In New Mexico, the Legislature and the Public Regulation Commission have required utilities to generate 20 percent of their electricity from renewable sources by 2020; incentives for rooftop solar funded by fees paid by all customers have spurred thousands of installations. Clean-energy advocates want the PRC to strengthen those programs, and start requiring utilities to reduce carbon emissions from coal plants.
Democratic renewable energy advocates are expected to win both races for PRC seats. But there will be much at stake for the commission at the ballot box for other reasons. New Mexico's PRC is incredibly powerful, regulating not only utilities, but also insurance companies, taxis, moving vans, buses, pipelines, railroads and fire marshals. And it has a history of corruption and incompetence: In the past 10 years, two commissioners were convicted of felony charges -- including embezzlement and assault -- and others were accused of sexual harassment and cozy relationships with industry. The qualifications for becoming a commissioner are laughably weak -- you only need to be 18 years old, a resident for a year, with no felonies.
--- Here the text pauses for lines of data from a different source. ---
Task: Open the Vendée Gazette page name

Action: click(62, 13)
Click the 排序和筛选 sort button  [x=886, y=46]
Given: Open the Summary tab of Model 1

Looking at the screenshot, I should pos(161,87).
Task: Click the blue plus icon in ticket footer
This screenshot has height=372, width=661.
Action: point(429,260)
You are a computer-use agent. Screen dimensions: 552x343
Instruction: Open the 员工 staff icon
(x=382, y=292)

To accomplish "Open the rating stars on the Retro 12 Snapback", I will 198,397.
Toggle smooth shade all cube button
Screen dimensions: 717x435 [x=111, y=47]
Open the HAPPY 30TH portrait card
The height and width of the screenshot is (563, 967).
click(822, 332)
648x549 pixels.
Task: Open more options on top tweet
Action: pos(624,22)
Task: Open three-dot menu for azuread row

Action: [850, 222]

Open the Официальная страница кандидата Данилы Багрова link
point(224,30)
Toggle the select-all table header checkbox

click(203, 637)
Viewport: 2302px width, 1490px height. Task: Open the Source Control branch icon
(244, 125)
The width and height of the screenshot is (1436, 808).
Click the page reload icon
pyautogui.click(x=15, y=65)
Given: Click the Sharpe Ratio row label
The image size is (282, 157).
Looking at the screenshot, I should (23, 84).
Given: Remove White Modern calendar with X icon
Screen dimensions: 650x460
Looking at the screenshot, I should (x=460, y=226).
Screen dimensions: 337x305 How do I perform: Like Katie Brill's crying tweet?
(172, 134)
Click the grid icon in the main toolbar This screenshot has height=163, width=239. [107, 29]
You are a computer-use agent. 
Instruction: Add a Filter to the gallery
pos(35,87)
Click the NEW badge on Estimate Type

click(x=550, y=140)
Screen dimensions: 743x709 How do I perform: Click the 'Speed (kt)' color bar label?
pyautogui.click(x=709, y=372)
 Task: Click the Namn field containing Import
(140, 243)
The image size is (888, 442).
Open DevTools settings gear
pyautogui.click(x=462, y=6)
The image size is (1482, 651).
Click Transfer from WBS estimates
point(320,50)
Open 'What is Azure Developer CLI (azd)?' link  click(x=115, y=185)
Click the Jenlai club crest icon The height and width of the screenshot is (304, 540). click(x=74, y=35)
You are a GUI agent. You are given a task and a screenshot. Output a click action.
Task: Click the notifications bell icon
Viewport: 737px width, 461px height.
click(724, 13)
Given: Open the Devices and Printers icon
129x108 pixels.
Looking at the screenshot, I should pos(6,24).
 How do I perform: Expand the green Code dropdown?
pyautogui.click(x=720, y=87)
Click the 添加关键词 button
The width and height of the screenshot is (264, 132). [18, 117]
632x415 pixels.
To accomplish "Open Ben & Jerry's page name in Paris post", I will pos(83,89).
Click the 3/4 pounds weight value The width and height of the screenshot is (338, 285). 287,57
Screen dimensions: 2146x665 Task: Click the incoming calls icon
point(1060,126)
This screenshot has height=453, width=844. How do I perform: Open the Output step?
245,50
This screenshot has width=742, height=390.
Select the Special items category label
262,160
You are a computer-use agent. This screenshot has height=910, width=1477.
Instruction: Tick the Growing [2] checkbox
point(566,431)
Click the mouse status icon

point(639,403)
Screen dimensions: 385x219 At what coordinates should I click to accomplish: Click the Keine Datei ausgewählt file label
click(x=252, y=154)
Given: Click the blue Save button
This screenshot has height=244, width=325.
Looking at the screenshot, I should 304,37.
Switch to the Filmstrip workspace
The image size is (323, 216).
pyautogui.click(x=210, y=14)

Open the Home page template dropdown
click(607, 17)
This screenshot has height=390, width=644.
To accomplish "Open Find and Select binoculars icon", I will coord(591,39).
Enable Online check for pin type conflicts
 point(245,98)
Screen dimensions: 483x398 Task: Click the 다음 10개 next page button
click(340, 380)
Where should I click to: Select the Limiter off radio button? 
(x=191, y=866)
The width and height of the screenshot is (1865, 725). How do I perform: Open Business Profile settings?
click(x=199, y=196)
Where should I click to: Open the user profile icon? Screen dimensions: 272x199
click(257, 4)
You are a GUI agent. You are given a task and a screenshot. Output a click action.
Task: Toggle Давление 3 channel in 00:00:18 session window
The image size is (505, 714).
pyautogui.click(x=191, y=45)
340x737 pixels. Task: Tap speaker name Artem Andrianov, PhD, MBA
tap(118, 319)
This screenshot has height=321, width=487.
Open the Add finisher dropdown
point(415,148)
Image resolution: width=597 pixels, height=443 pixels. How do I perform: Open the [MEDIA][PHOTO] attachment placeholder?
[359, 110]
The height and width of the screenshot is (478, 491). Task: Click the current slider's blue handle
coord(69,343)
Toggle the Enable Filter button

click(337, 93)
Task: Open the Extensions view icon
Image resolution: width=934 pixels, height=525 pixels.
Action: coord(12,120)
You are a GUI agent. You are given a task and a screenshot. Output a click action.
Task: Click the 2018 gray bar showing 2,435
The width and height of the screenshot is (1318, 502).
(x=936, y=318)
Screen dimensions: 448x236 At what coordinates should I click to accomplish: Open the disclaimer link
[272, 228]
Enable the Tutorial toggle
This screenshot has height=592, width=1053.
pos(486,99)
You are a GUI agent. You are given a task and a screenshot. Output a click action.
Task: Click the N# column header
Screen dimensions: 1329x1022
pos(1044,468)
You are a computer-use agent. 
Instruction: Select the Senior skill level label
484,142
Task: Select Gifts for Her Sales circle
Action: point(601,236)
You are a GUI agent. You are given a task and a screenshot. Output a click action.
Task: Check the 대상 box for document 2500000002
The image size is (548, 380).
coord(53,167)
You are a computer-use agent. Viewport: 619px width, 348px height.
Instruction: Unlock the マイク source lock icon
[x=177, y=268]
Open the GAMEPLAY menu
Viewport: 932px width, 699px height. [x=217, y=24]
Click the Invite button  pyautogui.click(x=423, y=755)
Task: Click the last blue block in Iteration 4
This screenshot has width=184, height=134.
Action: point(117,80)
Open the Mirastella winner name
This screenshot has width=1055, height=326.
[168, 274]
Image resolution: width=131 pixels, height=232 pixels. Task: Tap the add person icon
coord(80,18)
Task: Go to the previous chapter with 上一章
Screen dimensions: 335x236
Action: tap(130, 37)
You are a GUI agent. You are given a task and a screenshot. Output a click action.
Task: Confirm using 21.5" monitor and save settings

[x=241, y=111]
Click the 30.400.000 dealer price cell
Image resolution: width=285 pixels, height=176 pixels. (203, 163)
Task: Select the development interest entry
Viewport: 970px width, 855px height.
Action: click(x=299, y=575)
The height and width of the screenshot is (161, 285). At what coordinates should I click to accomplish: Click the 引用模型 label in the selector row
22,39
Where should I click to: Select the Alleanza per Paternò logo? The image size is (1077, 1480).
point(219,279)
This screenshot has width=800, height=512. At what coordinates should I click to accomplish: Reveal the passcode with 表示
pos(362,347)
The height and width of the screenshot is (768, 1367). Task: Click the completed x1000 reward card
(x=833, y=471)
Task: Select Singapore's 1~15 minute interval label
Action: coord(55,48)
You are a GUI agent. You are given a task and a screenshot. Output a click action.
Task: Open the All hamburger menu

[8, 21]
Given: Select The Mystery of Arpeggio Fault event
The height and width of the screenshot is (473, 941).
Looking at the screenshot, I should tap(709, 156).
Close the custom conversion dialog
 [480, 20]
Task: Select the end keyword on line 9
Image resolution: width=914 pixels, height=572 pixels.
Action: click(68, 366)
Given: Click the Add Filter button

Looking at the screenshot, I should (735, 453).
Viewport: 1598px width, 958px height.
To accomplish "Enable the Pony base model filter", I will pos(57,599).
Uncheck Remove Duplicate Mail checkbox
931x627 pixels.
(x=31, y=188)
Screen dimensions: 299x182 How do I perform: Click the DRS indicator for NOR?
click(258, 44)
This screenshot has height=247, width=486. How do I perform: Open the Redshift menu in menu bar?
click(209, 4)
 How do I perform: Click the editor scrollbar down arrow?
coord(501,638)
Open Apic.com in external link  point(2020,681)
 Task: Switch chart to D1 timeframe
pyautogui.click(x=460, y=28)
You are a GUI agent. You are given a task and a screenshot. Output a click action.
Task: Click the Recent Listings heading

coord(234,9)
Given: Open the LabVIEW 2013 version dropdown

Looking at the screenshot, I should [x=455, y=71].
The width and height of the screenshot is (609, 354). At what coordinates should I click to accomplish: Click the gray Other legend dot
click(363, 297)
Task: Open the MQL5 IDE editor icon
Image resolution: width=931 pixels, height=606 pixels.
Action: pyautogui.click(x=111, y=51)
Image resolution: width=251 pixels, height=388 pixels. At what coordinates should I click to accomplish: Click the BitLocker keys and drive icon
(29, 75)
The state Legislature put constitutional amendments on the ballot that would strip away some of the PRC's non-energy functions, such as insurance regulation, and toughen the qualifications required to land a seat on the commission. "All of the energy issues are linked to the ballot measures," says John Horning, director of Santa Fe-based WildEarth Guardians. Horning believes the commission would benefit from a more narrow focus on energy: "We need commissioners who understand the complexity of the issues."